Problem |
Here are the records. Write out exactly the lines between the one holding "This screenshot has height=949, width=1288." and the one holding "The image size is (680, 680).", inclusive.

--- Records for processing Enclosed Below ---

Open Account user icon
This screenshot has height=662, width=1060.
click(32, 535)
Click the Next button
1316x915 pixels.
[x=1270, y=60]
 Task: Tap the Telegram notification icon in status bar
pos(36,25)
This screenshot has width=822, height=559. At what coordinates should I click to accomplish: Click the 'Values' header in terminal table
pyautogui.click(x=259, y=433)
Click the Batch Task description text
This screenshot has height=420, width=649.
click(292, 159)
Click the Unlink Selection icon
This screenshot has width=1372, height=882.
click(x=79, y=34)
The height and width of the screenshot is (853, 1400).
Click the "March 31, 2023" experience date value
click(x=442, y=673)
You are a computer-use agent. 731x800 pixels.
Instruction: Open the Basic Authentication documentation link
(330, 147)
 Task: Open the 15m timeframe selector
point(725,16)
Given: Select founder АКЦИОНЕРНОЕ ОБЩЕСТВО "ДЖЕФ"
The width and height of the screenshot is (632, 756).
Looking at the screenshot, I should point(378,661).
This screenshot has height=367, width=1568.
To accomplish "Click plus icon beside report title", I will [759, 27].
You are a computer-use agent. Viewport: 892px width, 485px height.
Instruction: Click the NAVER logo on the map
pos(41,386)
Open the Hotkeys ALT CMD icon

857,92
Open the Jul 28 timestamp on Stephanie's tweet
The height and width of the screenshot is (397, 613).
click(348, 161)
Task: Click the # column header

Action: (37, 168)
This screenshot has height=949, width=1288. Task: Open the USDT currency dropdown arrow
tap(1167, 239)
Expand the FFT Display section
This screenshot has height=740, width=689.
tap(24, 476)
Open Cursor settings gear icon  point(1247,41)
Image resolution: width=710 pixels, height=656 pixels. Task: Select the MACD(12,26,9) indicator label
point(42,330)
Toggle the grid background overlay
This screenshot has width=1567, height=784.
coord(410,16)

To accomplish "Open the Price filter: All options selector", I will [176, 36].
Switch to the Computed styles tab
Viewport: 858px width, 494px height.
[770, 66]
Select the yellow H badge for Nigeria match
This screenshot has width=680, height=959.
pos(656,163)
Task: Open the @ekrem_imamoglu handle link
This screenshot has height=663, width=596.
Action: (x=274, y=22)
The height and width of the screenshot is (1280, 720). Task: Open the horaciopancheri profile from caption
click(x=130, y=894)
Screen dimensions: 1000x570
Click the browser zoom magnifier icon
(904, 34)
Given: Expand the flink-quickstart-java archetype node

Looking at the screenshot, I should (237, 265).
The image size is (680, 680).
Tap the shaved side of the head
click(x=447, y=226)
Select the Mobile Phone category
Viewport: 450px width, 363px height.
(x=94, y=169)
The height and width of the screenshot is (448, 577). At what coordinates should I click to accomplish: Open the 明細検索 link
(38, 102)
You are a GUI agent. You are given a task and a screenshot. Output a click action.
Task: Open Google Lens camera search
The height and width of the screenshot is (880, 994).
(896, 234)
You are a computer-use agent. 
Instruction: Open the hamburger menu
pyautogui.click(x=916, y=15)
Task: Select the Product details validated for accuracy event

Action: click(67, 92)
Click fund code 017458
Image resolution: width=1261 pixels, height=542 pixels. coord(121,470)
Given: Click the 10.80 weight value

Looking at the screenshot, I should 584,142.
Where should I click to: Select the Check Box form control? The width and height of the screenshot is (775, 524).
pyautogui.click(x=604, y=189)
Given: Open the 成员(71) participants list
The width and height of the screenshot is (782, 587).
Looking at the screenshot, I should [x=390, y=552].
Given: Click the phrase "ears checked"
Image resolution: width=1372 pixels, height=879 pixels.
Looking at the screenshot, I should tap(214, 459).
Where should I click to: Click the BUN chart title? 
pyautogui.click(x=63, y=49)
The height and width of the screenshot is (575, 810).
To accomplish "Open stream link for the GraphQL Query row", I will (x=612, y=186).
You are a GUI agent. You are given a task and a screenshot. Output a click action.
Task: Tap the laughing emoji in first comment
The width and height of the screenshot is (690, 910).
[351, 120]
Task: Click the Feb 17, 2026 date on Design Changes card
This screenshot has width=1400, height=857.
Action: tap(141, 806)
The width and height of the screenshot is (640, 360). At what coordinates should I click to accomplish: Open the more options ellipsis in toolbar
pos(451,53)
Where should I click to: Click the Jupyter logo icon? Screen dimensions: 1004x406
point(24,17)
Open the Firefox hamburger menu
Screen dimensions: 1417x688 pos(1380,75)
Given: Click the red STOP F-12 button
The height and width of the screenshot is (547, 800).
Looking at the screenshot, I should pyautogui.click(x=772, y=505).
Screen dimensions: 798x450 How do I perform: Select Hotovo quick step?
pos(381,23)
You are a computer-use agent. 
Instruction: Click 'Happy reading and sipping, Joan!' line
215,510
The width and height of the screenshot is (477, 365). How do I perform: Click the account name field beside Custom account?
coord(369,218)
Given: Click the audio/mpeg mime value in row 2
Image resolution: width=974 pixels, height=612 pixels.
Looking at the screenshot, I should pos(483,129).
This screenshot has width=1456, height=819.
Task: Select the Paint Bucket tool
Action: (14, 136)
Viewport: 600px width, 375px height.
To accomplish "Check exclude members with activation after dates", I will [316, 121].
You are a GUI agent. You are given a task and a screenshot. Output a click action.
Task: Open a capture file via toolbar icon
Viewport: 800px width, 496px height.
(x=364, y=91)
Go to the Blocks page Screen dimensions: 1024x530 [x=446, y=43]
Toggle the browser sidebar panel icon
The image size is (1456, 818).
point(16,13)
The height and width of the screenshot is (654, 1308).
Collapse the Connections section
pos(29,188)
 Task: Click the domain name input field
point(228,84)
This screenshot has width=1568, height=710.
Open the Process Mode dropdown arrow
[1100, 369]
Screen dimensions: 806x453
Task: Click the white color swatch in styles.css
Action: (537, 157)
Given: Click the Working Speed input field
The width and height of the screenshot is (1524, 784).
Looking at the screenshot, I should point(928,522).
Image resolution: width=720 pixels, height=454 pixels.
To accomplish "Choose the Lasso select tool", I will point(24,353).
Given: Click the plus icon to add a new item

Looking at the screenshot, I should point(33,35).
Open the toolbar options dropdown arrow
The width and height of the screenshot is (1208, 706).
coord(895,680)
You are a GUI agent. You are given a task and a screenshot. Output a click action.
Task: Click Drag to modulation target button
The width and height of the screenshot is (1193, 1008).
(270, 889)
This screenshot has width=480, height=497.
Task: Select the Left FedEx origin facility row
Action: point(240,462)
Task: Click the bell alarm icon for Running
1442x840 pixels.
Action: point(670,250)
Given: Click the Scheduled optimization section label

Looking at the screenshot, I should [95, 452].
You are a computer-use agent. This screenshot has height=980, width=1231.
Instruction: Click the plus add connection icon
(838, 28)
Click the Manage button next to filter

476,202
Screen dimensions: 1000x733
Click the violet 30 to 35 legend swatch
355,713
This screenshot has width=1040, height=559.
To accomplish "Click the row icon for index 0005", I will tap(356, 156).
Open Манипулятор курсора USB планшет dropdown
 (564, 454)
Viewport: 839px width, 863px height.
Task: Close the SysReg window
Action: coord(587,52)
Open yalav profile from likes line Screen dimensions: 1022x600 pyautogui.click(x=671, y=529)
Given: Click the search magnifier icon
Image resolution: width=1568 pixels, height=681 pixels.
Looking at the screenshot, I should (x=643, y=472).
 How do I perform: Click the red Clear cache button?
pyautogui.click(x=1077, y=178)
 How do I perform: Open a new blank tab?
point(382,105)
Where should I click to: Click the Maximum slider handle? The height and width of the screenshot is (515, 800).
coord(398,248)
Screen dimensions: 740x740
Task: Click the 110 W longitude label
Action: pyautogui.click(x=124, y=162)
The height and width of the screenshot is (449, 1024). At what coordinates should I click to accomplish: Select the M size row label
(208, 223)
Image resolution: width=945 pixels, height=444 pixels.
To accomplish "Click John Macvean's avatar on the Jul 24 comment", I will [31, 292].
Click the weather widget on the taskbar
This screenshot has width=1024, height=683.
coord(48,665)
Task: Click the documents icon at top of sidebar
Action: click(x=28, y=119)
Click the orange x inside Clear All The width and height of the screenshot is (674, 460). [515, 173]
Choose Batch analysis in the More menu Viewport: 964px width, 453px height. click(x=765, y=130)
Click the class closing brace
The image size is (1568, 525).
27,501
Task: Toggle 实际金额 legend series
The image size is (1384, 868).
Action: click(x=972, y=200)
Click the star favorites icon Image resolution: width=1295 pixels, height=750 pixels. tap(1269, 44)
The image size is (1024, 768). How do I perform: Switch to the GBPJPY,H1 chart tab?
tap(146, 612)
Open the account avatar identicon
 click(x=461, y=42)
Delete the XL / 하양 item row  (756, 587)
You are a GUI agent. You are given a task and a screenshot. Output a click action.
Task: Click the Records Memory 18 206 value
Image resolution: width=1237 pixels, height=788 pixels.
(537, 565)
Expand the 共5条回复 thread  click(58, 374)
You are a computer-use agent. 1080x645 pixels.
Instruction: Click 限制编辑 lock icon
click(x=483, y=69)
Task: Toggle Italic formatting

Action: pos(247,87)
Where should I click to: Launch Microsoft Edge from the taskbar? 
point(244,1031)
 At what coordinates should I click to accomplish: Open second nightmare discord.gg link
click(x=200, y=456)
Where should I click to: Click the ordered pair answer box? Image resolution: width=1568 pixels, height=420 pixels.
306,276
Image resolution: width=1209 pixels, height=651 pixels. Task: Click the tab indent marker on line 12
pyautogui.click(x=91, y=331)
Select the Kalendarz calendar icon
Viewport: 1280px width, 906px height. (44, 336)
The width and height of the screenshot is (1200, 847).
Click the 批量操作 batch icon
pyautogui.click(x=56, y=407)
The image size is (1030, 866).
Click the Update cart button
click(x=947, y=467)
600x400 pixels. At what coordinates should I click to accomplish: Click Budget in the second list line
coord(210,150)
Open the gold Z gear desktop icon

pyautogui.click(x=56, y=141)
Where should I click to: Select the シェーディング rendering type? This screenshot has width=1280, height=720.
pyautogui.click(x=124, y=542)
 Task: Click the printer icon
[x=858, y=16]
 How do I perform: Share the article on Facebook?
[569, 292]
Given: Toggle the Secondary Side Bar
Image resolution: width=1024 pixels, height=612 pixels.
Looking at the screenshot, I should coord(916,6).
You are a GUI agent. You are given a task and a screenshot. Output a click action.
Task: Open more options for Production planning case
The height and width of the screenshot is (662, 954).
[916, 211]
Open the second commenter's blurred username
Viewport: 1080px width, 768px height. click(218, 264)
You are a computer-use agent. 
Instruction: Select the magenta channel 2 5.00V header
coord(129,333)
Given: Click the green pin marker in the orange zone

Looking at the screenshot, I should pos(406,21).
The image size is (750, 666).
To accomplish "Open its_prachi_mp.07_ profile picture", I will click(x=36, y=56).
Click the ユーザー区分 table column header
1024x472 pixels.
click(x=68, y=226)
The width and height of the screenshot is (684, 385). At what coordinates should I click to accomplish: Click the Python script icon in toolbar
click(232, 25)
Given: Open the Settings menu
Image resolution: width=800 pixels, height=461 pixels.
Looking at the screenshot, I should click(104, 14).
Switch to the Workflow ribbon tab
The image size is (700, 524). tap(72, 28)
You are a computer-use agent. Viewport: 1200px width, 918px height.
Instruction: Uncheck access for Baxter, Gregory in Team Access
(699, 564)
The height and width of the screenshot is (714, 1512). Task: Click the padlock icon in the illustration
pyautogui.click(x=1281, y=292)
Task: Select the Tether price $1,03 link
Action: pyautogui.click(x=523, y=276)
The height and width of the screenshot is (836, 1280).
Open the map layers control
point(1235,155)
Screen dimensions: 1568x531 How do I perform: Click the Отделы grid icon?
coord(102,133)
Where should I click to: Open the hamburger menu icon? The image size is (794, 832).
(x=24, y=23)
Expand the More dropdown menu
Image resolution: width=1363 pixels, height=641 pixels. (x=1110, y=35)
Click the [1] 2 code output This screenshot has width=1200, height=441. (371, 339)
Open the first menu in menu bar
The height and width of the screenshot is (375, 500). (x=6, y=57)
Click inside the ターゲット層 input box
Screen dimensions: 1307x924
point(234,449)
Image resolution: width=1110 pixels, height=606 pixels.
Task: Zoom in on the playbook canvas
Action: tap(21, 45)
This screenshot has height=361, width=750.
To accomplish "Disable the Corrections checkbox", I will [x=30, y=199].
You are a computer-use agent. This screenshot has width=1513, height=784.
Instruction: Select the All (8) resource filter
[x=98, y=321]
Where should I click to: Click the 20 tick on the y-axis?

--- End of Enclosed Records for processing ---

Solution for this task |
This screenshot has height=949, width=1288. Task: Open the USDT currency dropdown arrow
tap(1167, 239)
Expand the FFT Display section
This screenshot has height=740, width=689.
tap(24, 476)
Open Cursor settings gear icon  point(1247,41)
Image resolution: width=710 pixels, height=656 pixels. Task: Select the MACD(12,26,9) indicator label
point(42,330)
Toggle the grid background overlay
This screenshot has width=1567, height=784.
coord(410,16)

To accomplish "Open the Price filter: All options selector", I will [176, 36].
Switch to the Computed styles tab
Viewport: 858px width, 494px height.
[770, 66]
Select the yellow H badge for Nigeria match
This screenshot has width=680, height=959.
pos(656,163)
Task: Open the @ekrem_imamoglu handle link
This screenshot has height=663, width=596.
Action: (x=274, y=22)
The height and width of the screenshot is (1280, 720). Task: Open the horaciopancheri profile from caption
click(x=130, y=894)
Screen dimensions: 1000x570
Click the browser zoom magnifier icon
(904, 34)
Given: Expand the flink-quickstart-java archetype node

Looking at the screenshot, I should (237, 265).
The image size is (680, 680).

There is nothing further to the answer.